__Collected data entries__
::::::::

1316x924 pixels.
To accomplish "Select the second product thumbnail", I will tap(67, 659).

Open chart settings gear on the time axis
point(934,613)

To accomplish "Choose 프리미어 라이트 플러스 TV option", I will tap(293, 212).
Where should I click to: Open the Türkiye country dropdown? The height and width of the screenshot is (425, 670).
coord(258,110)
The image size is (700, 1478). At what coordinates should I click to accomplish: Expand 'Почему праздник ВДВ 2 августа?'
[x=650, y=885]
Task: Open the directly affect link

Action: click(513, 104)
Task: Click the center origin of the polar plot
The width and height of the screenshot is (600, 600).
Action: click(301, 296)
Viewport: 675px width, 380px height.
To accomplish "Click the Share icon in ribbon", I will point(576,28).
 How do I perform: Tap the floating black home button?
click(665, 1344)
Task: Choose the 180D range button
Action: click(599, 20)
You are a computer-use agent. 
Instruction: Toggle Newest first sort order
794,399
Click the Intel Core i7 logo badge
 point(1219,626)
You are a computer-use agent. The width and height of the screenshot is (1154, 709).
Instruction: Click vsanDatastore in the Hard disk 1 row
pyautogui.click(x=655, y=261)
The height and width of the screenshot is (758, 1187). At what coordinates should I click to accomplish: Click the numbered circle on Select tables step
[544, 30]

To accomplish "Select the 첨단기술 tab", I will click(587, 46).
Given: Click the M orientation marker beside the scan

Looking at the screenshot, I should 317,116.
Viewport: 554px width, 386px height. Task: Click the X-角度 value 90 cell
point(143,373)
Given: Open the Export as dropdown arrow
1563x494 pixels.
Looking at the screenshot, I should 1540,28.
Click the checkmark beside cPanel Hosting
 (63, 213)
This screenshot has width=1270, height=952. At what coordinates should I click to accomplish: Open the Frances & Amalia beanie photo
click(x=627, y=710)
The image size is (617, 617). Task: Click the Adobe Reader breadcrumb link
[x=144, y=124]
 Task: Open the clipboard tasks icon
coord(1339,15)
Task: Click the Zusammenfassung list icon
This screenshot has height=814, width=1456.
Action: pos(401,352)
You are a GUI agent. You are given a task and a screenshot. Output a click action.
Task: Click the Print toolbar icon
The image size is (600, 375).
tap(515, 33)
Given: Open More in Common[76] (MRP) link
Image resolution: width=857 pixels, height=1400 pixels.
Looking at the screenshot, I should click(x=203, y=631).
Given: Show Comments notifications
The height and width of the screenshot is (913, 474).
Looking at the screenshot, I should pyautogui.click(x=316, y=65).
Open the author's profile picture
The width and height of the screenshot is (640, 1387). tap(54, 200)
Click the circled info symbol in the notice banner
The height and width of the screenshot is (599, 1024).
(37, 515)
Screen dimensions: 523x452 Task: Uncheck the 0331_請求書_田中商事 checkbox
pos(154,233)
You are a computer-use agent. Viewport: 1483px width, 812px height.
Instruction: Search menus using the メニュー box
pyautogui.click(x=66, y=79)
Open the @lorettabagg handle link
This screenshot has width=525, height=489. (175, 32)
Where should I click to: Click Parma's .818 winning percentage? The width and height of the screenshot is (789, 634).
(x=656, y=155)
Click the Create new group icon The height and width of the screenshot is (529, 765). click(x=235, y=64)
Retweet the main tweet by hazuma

::::::::

__EXERCISE__
Report every line above that has the string "will" in it.

__RESULT__
To accomplish "Select the second product thumbnail", I will tap(67, 659).
To accomplish "Choose 프리미어 라이트 플러스 TV option", I will tap(293, 212).
To accomplish "Click the Share icon in ribbon", I will point(576,28).
To accomplish "Select the 첨단기술 tab", I will click(587, 46).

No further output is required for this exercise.